[Source data]
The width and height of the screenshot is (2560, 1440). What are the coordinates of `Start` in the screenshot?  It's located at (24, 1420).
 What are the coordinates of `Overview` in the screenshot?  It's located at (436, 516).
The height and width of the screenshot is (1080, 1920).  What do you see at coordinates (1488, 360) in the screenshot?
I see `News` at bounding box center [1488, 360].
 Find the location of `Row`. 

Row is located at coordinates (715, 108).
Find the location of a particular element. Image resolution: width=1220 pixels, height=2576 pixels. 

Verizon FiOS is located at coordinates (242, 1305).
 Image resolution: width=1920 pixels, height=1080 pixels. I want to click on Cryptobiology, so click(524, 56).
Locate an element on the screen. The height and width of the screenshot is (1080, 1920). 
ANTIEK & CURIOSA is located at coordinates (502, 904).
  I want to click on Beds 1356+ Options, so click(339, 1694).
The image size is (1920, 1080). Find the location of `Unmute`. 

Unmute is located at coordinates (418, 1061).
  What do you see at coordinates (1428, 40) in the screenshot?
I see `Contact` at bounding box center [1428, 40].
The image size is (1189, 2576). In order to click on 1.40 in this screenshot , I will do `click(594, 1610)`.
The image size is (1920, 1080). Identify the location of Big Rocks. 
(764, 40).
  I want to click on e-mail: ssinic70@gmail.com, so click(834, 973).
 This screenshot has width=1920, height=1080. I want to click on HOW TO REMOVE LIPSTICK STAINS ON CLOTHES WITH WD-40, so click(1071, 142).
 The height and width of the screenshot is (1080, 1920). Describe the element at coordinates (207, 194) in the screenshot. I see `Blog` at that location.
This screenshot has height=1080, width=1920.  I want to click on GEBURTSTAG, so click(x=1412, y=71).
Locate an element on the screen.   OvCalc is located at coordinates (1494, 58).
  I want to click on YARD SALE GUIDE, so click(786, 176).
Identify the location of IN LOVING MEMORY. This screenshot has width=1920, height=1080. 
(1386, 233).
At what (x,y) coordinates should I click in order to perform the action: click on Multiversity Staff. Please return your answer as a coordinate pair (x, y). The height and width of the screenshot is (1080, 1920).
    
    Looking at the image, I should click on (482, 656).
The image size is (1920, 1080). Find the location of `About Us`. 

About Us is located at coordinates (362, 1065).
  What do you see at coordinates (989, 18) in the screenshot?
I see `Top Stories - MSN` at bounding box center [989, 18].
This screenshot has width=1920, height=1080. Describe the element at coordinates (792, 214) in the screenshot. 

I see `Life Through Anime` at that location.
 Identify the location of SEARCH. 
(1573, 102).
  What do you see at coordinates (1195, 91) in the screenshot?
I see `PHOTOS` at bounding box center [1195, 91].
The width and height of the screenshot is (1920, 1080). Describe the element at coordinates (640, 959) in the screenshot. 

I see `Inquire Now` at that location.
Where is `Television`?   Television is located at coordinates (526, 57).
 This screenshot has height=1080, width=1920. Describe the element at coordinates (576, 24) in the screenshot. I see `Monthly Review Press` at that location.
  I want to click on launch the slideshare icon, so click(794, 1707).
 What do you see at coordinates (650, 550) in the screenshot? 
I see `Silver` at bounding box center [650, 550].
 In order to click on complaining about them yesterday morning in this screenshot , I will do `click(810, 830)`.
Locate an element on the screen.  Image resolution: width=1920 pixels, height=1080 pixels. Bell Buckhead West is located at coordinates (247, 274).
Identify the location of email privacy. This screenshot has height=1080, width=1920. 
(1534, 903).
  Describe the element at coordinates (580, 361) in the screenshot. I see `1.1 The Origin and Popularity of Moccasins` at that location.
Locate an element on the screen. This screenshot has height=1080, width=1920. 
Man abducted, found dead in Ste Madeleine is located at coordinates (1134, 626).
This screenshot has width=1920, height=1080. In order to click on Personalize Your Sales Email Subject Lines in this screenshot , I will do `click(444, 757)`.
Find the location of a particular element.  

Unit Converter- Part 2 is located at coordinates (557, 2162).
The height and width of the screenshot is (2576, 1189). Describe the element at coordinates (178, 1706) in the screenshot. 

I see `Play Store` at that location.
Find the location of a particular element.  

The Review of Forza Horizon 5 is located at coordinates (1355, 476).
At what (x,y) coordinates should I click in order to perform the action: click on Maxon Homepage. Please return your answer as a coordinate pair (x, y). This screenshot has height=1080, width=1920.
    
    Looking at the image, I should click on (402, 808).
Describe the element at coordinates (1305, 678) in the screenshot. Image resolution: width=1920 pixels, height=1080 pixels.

◆ Exercise description:
Which lines in the entries above contain the string "size"? Copy each of them, treating uppercase and lowercase as different.

◆ Complete response:
The image size is (1920, 1080). Find the location of `Unmute`. 
The image size is (1189, 2576). In order to click on 1.40 in this screenshot , I will do `click(594, 1610)`.
The image size is (1920, 1080). Identify the location of Big Rocks. 
The image size is (1920, 1080). Find the location of `About Us`. 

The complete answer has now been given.